What is Secure Shell (SSH) ?

What is Secure Shell (SSH) ?

Secure Shell (SSH) is a cryptographic network protocol for secure data communication and is given access to remote commands between two computer networks.

Every server created on a Virtual Private Server (VPS) and Virtual Data Center (VDC) that uses the Linux Operating System and has a Public IP, there is an SSH feature automatically. SSH functions to access the server from any device that supports the use of SSH.

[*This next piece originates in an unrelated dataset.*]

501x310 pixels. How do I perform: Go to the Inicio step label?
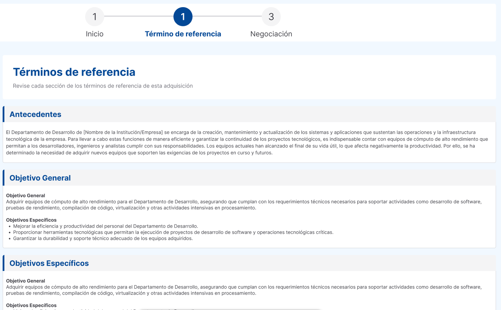pyautogui.click(x=94, y=34)
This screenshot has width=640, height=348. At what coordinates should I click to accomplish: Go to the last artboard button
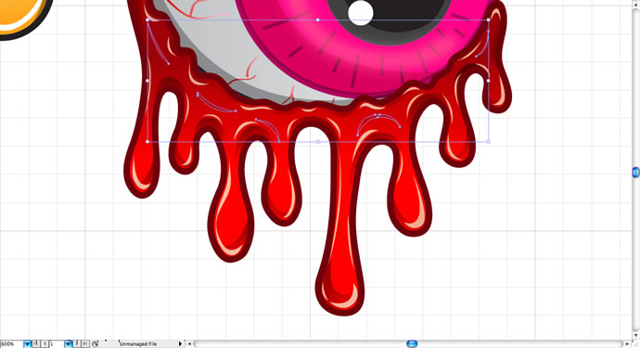click(85, 344)
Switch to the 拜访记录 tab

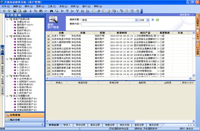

What is Secure Shell (SSH) ?

Secure Shell (SSH) is designed as a replacement for Telnet and other insecure Remote Shell Protocols such as Berkeley RSH and REXEC Protocol, which send information, especially passwords in text form, which causes vulnerability to interception and uses packet analyzers. The encryption used by SSH aims to provide data confidentiality and integrity over insecure networks, such as the Internet.

Use of SSH

  • As a combination of SFTP (Secure File Transfer Protocol), which is a safe alternative to FTP file transfer
  • RSYNC for copying and transferring files efficiently and safely (almost the same as FTP)
  • Browsing the web through a proxy connection that is encrypted with SSH Client that supports the SOCKS protocol
  • Remote monitoring and management of servers through one or more mechanisms

SSH generally uses port 22 to be able to access it. In the Linux Operating System, we can access this SSH by utilizing terminals and supporting applications such as OpenSSH.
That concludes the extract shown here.